Crystal Blockchain located the wallets that contained the bribe based on fragments of addresses listed in the leaked court documents, the blockchain data research firm told CoinDesk. The wallets that received 100 BTC and 932 BTC in July 2022 are both empty now, their contents sent to the wallet in the custody of law enforcement in Nov. 2022.

“We reviewed the transactions associated with the 1,032 BTC address and identified an additional payment of 1,032 [BTC], as well as the remaining 654 [BTC]. We assess that these payments were probably made to other officials who have not been held accountable but have some connections to Russia-based cybercrime groups,” Nick Smart, director of blockchain intelligence at Crystal Blockchain, told CoinDesk.

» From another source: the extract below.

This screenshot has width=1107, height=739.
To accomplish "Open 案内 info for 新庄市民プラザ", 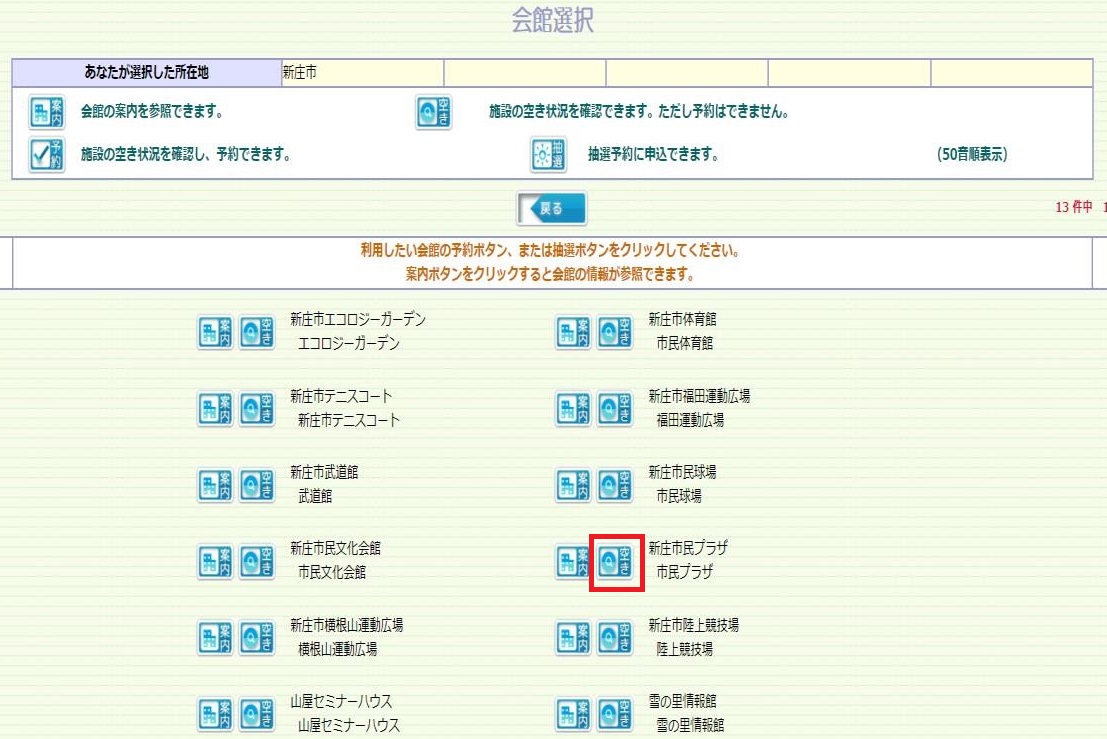I will tap(573, 561).

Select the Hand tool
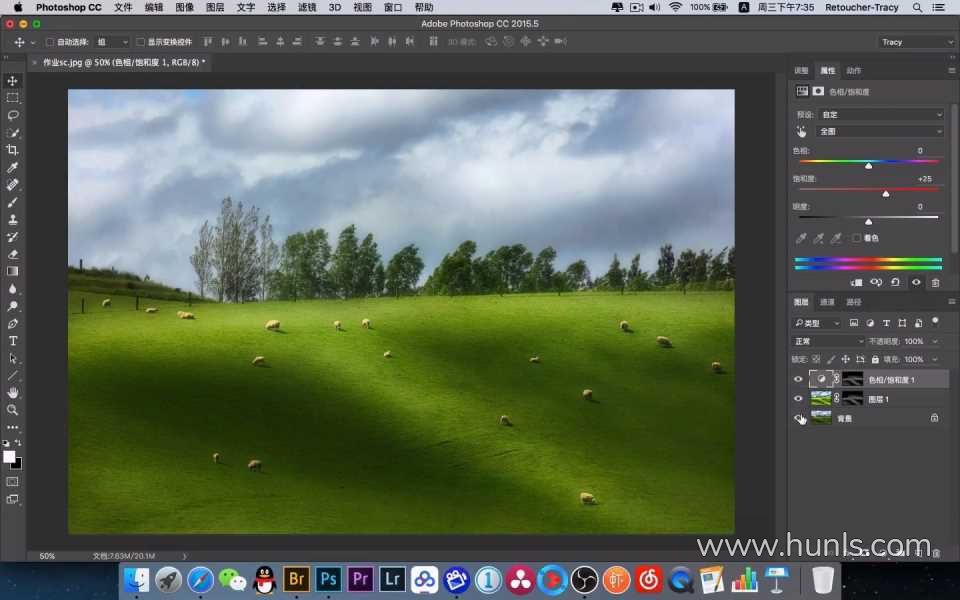12,392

He added that Crystal located additional, previously unreported wallets belonging to the Infraud Organization, and those appeared to be closely connected with the darknet marketplaces UniCC and LuxSocks.

The story gets even more interesting when following the disputed remainder of the bribe money. The initial bribe amount, connected to the known Infraud wallets, was distributed among several wallets and then moved between a bunch of intermediary addresses, according to the data provided to CoinDesk by Crystal. On March 7, 1,032 BTC landed in the two wallets seized by the law enforcement. On November 17, 2022, the day Tambiev was arrested and his bitcoins seized, those two wallets sent all of their bitcoins to a new one and the bitcoins haven’t moved from there since. This is presumably the official money confiscated by authorities and held for evidence.

Another bitcoin wallet, which received 1,032 BTC at the same time as the arrested wallets, remained inactive until Dec. 6, 2022. The remainder of the bribe money that the hackers said they gave Tambiev may have been stored in a third wallet with 654.1 BTC in it, according to Crystal. During 2022, most of those funds moved to centralized crypto exchanges, namely, Huobi, WhiteBit and a little-known Estonia-registered exchange Bitexbit, Crystal’s data show.

WhiteBit CEO Vladimir Nosov told CoinDesk that the holders of the bitcoins traced by Crystal used an over-the-counter (OTC) service to cash out, and that service, in turn, used WhiteBit. The transactions did not look suspicious and had a low risk score, Nosov added.

Transaction-tracking services like Crystal label wallets as risky or criminally connected based on data from law enforcement agencies or public reports. However, wallet owners often cash out their crypto from exchanges before the criminal connection becomes known, or use small OTC services that pay much less attention to know-your-customer and anti-money laundering checks than bigger exchanges.

Huobi and Bitexbit have not returned comment as of press time.

CORRECTION (July 7, 2023 16:26 UTC): The original version of this story had an incorrect calculation for Tambiev's total job earnings compared to the value of the BTC in his wallets.